Glycans at the Core: Computational-Experimental Investigations of Complex Carbohydrates

Abstract

Next to nucleic acids and proteins, glycans represent a third class of biological sequence, composed of monosaccharides assembled into complex and often branched structures. Glycans modify various biological molecules, most commonly proteins and lipids, and engage in a diverse range of functions, primarily through interactions with specific glycan-binding proteins known as lectins. Throughout this thesis, multiple aspects of glycans, lectins, and glycosylation mechanisms are explored.

The remarkable diversity of both glycans and lectins imposes experimental challenges for characterizing the binding specificity of newly discovered lectins. To address this, we introduce LectinOracle, a deep learning model that combines transformer-based protein representations with graph convolutional neural networks for glycans, enabling accurate prediction of lectin-glycan interactions.

In parallel, we employ an extensive array of experimental techniques to thoroughly characterize a newly identified plant lectin from Cucumis melo, investigating its glycan-binding specificity, binding kinetics, and solving the structure of the N-terminal domain in complex with glycan ligands.
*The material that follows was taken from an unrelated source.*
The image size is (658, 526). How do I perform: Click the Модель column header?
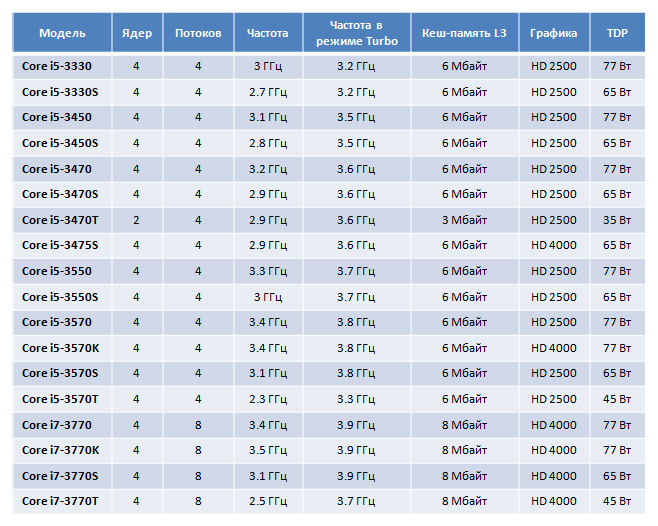coord(62,33)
Finally, we challenge a long-standing paradigm in the field of glycobiology: that O-GalNAc glycosylation is restricted to proteins destined for secretion. In this study, we conclusively demonstrate that nuclear proteins can be modified with extended O-GalNAc-type glycans through a mechanism that depends on Golgi-resident biosynthetic enzymes. Our findings suggest the existence of a novel pathway in which nuclear proteins are actively shuttled to and from the secretory pathway.

Altogether, the work presented in this thesis contributes significantly to the advancement of key areas in glycobiology, spanning computational modeling, structural biology, and fundamental insights into glycosylation mechanisms.